→ ABOUT THIS TASK:
For the word "filter", return each line of the data in which it occurs.

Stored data
▬▬▬▬▬▬
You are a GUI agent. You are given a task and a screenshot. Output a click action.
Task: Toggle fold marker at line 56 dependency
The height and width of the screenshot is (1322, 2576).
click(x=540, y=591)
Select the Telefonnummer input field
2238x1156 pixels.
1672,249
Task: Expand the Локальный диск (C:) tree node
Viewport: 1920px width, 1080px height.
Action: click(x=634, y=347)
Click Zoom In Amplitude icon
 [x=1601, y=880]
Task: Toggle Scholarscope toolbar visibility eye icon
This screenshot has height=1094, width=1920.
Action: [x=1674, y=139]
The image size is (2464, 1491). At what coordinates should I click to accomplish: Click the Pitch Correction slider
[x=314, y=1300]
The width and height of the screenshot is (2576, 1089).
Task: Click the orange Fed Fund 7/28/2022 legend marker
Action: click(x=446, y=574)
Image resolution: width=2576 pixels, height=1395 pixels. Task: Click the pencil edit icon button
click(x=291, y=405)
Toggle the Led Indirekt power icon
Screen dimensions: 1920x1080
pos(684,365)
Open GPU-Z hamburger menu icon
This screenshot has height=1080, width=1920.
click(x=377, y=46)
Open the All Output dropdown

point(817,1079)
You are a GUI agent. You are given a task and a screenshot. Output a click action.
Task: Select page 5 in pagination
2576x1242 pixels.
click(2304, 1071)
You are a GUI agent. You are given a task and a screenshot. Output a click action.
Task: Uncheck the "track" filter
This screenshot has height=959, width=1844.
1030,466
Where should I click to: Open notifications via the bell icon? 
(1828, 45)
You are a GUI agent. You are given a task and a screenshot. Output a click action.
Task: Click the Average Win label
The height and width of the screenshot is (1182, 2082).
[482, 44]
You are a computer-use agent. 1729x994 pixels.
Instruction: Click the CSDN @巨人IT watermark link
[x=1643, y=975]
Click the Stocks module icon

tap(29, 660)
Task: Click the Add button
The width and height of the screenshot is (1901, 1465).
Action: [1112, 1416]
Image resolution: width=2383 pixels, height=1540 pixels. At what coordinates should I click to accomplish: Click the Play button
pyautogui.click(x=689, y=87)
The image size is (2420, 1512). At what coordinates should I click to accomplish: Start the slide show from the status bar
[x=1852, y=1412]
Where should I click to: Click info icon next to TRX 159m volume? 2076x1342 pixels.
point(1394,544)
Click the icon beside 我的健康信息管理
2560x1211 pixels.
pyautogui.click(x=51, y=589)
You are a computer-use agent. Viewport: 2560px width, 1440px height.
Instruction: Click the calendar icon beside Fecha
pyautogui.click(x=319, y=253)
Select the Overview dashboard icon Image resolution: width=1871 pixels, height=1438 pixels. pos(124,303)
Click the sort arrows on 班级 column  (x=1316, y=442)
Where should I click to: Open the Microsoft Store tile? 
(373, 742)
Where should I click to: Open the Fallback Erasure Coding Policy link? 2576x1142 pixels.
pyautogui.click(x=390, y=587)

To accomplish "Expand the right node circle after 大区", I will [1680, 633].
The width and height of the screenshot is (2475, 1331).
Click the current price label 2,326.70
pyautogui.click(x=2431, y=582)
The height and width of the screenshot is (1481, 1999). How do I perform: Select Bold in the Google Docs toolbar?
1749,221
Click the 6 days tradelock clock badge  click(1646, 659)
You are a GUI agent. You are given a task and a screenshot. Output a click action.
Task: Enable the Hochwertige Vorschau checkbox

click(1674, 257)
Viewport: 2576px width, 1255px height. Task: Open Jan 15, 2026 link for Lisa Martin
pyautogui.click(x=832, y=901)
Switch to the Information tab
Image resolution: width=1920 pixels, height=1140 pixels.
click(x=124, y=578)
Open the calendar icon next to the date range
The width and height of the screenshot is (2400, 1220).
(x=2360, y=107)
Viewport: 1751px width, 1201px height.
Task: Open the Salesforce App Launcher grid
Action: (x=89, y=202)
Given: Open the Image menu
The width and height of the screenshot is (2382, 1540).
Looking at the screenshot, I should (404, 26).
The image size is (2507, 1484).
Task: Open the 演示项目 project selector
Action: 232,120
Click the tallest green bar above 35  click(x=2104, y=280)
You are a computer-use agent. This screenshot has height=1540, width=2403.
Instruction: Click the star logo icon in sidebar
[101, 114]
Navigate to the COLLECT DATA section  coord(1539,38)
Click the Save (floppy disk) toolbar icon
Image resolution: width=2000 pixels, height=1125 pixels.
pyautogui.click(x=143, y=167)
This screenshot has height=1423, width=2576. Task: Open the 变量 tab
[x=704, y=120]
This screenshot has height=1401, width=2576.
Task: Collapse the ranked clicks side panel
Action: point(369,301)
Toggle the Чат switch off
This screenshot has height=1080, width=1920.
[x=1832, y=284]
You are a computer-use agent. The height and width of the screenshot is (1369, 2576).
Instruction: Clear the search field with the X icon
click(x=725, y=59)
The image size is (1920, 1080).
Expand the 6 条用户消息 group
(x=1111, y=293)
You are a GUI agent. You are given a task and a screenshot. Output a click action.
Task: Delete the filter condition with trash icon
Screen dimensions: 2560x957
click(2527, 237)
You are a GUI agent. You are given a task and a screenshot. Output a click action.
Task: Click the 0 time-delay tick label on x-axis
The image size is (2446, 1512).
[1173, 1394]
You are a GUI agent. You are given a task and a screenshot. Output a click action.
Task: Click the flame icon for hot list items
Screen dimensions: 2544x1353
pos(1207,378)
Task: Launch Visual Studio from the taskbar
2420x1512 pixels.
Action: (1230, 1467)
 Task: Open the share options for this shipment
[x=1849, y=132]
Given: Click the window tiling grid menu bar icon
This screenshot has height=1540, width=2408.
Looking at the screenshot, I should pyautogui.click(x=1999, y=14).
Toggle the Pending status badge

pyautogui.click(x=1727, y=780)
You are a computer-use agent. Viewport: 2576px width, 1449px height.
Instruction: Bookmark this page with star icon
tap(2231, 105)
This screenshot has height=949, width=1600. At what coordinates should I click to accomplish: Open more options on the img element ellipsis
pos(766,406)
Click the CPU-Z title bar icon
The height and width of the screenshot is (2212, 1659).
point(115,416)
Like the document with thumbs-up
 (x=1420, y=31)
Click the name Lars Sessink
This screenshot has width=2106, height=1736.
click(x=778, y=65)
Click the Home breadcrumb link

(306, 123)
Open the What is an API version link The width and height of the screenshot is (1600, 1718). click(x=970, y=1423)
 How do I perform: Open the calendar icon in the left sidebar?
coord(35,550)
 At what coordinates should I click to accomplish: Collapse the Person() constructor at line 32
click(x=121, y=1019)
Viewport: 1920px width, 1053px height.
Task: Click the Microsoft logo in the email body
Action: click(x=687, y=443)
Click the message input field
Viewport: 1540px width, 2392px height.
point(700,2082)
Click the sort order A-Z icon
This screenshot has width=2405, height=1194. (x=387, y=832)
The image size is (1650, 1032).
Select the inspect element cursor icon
▬▬▬▬▬▬
→ SOLUTION TO THIS PROBLEM:
Task: Uncheck the "track" filter
Task: Delete the filter condition with trash icon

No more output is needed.